Start

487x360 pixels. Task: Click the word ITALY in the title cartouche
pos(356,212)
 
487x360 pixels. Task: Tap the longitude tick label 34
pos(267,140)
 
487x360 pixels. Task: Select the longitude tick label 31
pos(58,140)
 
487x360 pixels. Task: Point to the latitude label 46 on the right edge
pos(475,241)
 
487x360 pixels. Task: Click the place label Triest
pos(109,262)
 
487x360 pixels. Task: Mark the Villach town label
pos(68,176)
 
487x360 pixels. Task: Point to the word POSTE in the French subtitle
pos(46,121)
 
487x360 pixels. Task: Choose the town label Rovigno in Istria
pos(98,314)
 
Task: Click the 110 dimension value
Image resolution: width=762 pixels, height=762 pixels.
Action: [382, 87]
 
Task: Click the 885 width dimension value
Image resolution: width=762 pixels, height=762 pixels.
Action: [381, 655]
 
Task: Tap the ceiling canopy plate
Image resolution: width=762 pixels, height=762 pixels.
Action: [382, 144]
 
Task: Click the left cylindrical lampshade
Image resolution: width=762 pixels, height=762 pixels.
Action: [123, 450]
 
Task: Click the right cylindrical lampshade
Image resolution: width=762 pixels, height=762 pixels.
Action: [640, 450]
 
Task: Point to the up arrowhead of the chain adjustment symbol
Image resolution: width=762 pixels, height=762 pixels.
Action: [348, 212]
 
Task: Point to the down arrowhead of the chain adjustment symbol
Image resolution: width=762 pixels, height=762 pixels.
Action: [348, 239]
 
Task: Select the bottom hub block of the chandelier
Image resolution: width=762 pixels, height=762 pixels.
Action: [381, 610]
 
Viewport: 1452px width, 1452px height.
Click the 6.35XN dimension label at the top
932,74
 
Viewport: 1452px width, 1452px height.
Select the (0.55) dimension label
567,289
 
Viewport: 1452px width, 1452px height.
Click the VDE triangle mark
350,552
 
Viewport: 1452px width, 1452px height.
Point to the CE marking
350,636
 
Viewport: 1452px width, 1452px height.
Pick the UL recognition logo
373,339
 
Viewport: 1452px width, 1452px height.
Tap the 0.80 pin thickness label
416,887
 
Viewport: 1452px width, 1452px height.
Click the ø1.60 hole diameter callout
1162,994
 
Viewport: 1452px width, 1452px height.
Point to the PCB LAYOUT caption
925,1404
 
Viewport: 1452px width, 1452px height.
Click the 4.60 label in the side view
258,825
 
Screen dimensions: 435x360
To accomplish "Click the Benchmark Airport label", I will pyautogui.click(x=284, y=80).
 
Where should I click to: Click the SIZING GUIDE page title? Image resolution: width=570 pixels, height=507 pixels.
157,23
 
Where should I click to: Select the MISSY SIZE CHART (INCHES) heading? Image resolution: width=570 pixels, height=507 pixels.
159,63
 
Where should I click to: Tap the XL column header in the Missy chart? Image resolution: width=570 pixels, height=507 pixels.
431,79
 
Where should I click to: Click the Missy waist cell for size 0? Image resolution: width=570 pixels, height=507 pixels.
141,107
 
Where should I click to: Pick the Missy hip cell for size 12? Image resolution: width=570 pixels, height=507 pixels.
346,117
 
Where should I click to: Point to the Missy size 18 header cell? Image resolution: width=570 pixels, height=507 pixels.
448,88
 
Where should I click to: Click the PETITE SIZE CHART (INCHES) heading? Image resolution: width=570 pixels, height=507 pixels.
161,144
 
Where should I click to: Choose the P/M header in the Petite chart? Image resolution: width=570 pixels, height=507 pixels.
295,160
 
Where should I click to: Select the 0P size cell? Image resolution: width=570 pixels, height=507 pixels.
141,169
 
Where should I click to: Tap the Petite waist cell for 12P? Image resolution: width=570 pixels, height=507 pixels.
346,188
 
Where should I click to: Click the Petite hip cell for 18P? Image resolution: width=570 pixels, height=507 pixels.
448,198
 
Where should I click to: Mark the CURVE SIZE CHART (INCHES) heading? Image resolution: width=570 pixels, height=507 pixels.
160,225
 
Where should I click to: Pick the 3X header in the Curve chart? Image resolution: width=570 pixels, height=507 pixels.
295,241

End

## TASK DESCRIPTION
Repeat the lines between the line holding "487x360 pixels. Task: Tap" and the line holding "pos(98,314)", inclusive.

## THE REPLY
487x360 pixels. Task: Tap the longitude tick label 34
pos(267,140)
 
487x360 pixels. Task: Select the longitude tick label 31
pos(58,140)
 
487x360 pixels. Task: Point to the latitude label 46 on the right edge
pos(475,241)
 
487x360 pixels. Task: Click the place label Triest
pos(109,262)
 
487x360 pixels. Task: Mark the Villach town label
pos(68,176)
 
487x360 pixels. Task: Point to the word POSTE in the French subtitle
pos(46,121)
 
487x360 pixels. Task: Choose the town label Rovigno in Istria
pos(98,314)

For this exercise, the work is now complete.